START Source data

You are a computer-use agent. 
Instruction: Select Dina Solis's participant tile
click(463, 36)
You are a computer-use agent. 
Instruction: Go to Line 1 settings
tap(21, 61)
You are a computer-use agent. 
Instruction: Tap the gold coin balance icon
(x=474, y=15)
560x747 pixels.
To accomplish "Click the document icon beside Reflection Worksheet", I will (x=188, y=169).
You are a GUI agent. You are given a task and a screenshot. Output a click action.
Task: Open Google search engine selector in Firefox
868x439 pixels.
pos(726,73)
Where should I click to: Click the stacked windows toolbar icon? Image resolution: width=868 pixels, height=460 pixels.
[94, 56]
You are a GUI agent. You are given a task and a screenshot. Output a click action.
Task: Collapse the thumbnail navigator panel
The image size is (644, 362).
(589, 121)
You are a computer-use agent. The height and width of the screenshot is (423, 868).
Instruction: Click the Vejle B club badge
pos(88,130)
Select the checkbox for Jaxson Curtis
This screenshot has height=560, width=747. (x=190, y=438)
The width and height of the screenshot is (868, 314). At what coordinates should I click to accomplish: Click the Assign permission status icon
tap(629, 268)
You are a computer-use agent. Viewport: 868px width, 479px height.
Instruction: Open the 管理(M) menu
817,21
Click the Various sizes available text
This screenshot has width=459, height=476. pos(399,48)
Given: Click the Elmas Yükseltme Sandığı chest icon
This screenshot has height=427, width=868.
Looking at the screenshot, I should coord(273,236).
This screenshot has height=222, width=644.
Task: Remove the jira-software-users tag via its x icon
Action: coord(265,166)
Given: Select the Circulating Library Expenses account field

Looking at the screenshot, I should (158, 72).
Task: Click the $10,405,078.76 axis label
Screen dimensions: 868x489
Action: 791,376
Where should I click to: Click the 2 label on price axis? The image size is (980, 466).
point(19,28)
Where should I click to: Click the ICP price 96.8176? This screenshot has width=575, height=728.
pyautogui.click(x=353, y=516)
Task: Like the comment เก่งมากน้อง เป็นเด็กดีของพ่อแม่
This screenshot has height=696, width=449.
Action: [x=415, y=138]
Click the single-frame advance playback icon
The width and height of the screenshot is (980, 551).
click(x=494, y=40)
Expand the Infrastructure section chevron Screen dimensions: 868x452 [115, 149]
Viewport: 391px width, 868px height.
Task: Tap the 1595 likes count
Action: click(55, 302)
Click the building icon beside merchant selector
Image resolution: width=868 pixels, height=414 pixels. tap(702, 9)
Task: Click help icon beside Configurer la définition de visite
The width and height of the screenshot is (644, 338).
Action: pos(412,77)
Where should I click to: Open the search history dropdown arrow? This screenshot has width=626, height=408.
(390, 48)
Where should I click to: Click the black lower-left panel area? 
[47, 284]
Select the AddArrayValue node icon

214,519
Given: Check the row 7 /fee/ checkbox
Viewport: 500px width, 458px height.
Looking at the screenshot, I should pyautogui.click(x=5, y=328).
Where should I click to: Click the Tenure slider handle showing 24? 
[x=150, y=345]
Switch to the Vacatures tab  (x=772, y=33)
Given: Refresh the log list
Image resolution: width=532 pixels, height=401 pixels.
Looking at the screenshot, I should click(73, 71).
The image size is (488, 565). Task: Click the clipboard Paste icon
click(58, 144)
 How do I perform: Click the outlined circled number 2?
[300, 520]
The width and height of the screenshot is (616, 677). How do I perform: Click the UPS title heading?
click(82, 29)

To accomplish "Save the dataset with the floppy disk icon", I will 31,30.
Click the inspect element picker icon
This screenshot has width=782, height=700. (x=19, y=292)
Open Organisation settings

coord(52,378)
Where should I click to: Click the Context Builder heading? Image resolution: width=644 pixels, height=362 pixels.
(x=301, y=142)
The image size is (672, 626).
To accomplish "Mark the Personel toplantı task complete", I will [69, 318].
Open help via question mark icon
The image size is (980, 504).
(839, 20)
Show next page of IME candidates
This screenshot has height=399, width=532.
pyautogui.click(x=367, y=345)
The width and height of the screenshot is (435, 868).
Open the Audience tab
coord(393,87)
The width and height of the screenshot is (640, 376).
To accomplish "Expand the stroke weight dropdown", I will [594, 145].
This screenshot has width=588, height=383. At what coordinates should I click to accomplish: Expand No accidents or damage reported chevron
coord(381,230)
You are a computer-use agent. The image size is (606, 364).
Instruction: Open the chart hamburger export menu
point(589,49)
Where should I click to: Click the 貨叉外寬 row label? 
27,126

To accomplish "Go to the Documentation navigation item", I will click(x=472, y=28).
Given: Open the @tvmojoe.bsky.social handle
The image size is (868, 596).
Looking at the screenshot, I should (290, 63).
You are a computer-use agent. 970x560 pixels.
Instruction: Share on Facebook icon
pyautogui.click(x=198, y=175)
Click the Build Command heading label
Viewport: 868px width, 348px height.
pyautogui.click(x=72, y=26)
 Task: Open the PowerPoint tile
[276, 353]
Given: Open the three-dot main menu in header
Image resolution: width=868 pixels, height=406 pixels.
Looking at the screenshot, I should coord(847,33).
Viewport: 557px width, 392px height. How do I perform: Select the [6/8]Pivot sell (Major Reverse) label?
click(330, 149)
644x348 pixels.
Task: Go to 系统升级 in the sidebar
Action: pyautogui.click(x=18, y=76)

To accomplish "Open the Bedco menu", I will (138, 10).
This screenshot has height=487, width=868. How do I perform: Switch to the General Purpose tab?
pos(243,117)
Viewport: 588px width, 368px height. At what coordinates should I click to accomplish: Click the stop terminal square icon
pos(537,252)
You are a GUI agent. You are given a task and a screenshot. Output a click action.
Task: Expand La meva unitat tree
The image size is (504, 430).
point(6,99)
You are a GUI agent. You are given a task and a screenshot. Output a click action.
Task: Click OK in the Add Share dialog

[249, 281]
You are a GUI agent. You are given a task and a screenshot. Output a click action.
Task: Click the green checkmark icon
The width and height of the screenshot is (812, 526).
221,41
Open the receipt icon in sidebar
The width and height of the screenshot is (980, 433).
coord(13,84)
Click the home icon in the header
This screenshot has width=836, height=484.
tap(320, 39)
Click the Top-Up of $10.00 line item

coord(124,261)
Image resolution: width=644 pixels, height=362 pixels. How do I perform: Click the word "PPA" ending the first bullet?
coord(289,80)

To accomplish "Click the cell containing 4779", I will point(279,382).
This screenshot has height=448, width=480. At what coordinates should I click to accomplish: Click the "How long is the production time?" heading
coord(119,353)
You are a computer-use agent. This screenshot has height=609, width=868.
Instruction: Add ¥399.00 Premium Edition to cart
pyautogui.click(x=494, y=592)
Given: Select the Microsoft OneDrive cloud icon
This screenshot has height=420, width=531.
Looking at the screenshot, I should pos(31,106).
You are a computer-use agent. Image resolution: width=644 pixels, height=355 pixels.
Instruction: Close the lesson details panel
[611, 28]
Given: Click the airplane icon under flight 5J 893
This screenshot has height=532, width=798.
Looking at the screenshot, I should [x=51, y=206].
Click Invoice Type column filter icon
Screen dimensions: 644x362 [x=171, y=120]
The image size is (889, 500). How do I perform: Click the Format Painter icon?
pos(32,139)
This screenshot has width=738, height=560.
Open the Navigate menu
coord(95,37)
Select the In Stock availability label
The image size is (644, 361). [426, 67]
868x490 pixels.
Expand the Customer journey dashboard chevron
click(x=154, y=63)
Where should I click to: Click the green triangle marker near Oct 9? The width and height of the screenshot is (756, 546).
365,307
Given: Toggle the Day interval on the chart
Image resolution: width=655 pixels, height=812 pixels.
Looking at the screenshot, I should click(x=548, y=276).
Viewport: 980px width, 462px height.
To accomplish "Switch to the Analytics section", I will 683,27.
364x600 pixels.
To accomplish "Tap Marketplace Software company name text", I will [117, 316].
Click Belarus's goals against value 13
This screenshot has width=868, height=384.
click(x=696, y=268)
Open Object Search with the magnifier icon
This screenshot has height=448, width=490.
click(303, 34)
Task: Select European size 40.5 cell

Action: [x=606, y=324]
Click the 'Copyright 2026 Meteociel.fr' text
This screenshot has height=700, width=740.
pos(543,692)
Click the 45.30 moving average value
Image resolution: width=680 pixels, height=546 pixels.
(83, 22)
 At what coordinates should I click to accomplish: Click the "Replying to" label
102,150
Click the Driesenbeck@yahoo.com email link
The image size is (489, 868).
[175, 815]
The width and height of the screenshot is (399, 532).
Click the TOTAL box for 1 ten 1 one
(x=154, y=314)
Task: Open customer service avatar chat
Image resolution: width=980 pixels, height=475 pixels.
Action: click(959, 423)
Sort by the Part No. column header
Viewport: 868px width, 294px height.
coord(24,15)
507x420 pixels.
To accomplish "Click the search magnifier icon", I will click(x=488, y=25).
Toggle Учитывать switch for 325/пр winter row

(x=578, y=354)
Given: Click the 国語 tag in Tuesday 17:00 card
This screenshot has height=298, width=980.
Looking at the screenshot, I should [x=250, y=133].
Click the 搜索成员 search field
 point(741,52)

END Source data

Among the lines above, find those that contain the word "computer" and copy them.

You are a computer-use agent. 
You are a computer-use agent. 
You are a computer-use agent. 
You are a computer-use agent. The height and width of the screenshot is (423, 868).
You are a computer-use agent. Viewport: 868px width, 479px height.
You are a computer-use agent. The image size is (606, 364).
You are a computer-use agent. 970x560 pixels.
You are a computer-use agent. This screenshot has height=609, width=868.
You are a computer-use agent. Image resolution: width=644 pixels, height=355 pixels.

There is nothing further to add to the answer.